C. Parole applicants are deprived of meaningful opportunities to challenge the accuracy and completeness
of information and records contained in parole applications and guidance and parole files. Significantly,
applicants’ challenges are met with obstinate refusals based on boilerplate language to dilatory tactics that
amount to denials.
Recommendation 1: Parole applicants shall be permitted reasonably in advance to automatically review
general information and records contained in parole applications and guidance and parole files before or
at the time staff conducts a risk assessment interview.
Recommendation 2: Parole applicants shall be permitted to review upon request “confidential
information” reasonably redacted to protect the privacy and safety of sources; and be able, upon request,
to make oral or written comments or challenges to the accuracy or completeness of any information.
Recommendation 3: DOCCS and the parole board should be prohibited from including in parole
applications any third-party letters and petitions processed by for-profit vendors, either in print or
electronic form, opposing an applicant’s parole; or attach to such letters and petitions a caveat indicating
that the author or signatories do not have personal knowledge or involvement to the facts and
circumstances of the applicant’s case.

ADMINISTRATIVE APPEALS PROCESS

Problem:
The NYS Parole Board Appeals Unit is composed of the same commissioners who serve as parole board
hearing commissioners. This is a classic case of conflict of interest, as they render decisions at both the
parole board hearing and appeals unit levels.
Recommendation: An independent parole appeals unit should be legislatively established, with the sole
responsibility of reviewing parole denial appeals.

Problem:
The Parole Appeals Unit routinely fails to provide appellants or their attorneys with copies of the parole
hearing transcripts within a reasonable time. Court stenographers are able to print copies of hearings in
the same day. Why can’t parole hearing transcripts be provided in the same timely manner?
Recommendation: All parole hearings should be electronically recorded through CD audio recording,
and transcripts should be computer-generated upon request.
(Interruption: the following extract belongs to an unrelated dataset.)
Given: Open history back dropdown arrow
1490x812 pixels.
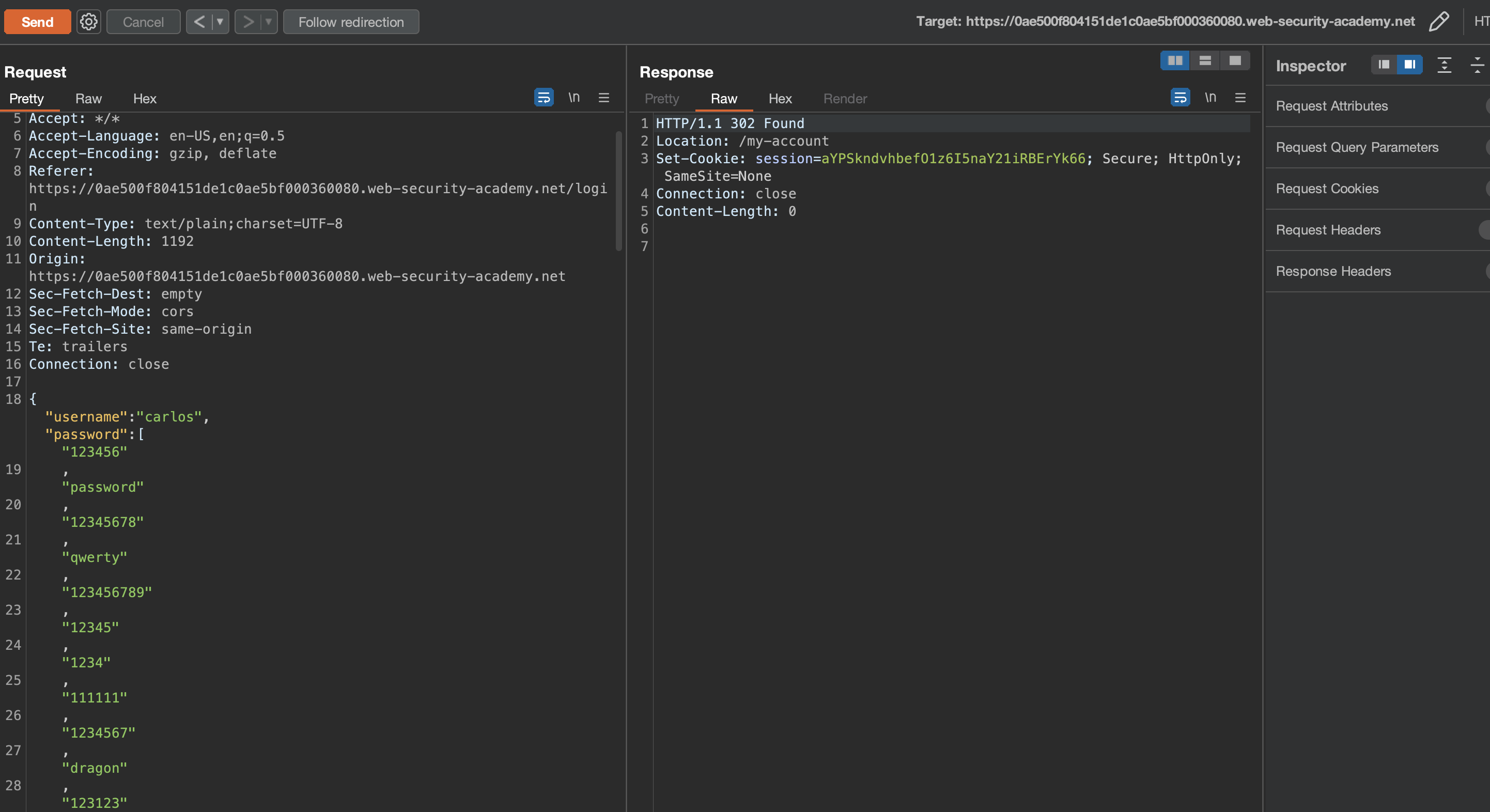Looking at the screenshot, I should tap(220, 22).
This will both address the time delay in
acquiring parole board transcripts, and the issue of discrepancies and inaccuracies in the transcription
process.

Problem:
The Parole Appeals Unit routinely fails to render appeal decisions within the legislatively prescribed 120
days from the date applicants perfect their appeals.
Recommendation: Any failure of the Appeals Unit to render an appeal decision within the 120-day
statute of limitations should be deemed by the court as a constructive concession, and should
automatically result in a de novo hearing as a sanction.

Problem:
Appeals Unit decisions do not contain the printed names of commissioners rendering such decisions.
Recommendation: A database program should be created that automatically prints the commissioners’
names with the hearings in which they participate.